Обязательные задания:
A: Перечислите все, перед кем, согласно цитате в отрывке о русском движении, каждый должен выполнить свой долг.
B: Дословно повторите часть отрывка о русском движении, которая начинается со слов «Революции в России» и заканчивается словами «сопротивления — в регионах.».
===== Выбранный отрывок =====
Русское движение за тридцать лет (1985-2015) — страница 71 из 91

Революции в России всегда развивались по центральному типу: от центра к периферии. Не станет исключением и эта.

Вопрос о власти сперва решится в Москве, а затем — причем уже без всякого сопротивления — в регионах.

Будет ли все так, как описано в моих скромных академических заметках, или иначе, мы узнаем. Скоро.

Продолжение следует 10 ДЕКАБРЯ, В 14–00, НА ПЛОЩАДИ РЕВОЛЮЦИИ В МОСКВЕ. И по всей России».

Инструкция четкая и недвусмысленная, разве что чуть завуалированная «академическим» тоном, но вполне ясно нацеливающая на штурм Государственной Думы в ближайшие два дня и на полный государственный переворот по всей стране в целом. И это было не единственное такого рода выступление Соловья в те горячие дни.

Я немедленно отозвался на его призывы также в интернете:

«Читаю я на днях на сайте АПН текст: “Сейчас каждый из нас стоит перед выбором — не политическим и идеологическим, а моральным. И он предельно прост: рабски склониться перед наглой, жестокой и тупой силой или отстоять человеческое достоинство и право быть гражданином. Этот выбор каждый делает для себя сам и его нельзя навязать со стороны… Пришло время, когда каждый должен выполнить свой долг. Долг перед самим собой, собственной семьей, своим народом и нашей Родиной”.
===== Предоставленные материалы =====
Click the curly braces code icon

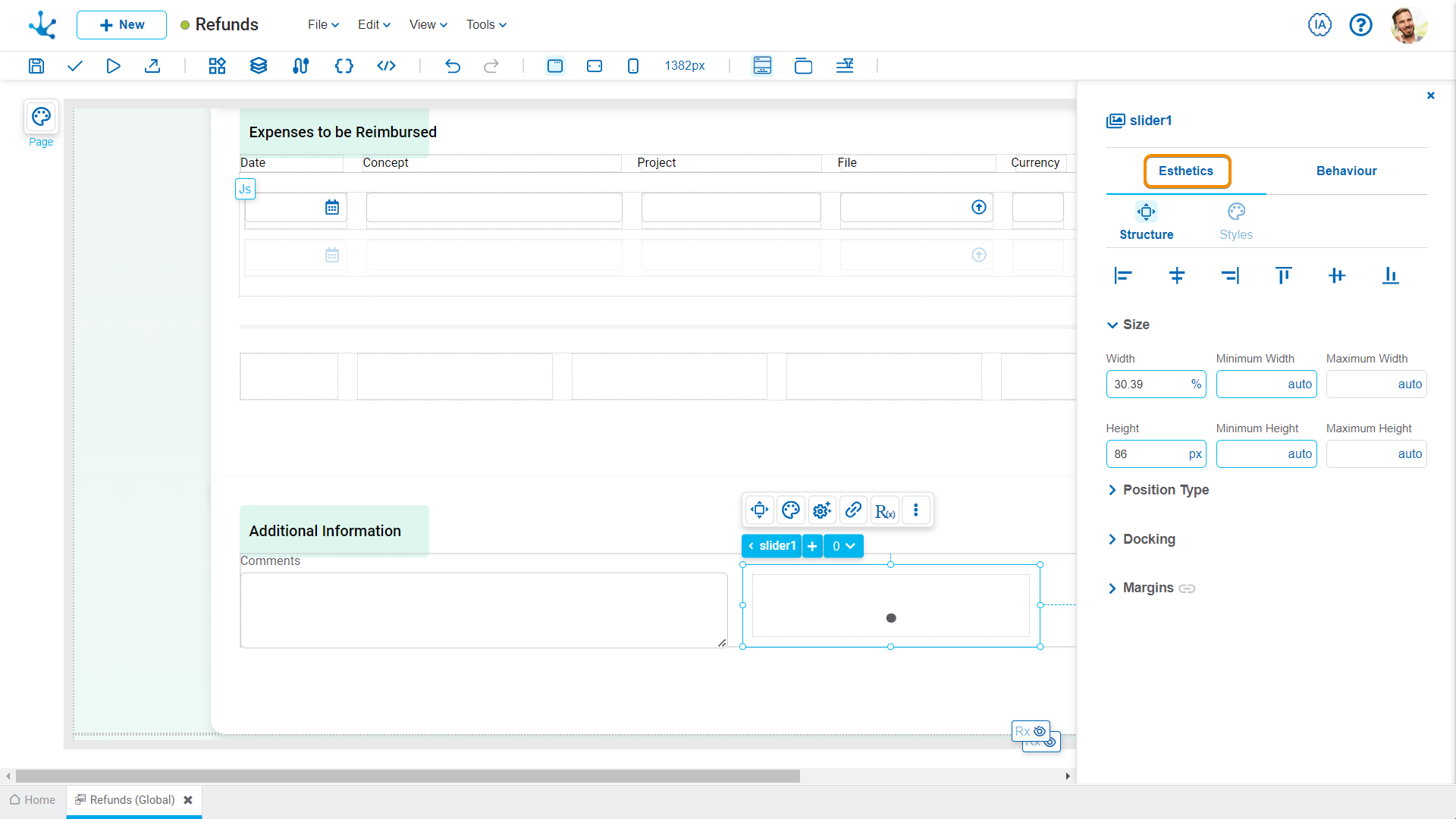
=====
Ответы по заданиям:
A: Перед самим собой, перед собственной семьей, перед своим народом и перед нашей Родиной.

B:
Революции в России всегда развивались по центральному типу: от центра к периферии. Не станет исключением и эта.

Вопрос о власти сперва решится в Москве, а затем — причем уже без всякого сопротивления — в регионах.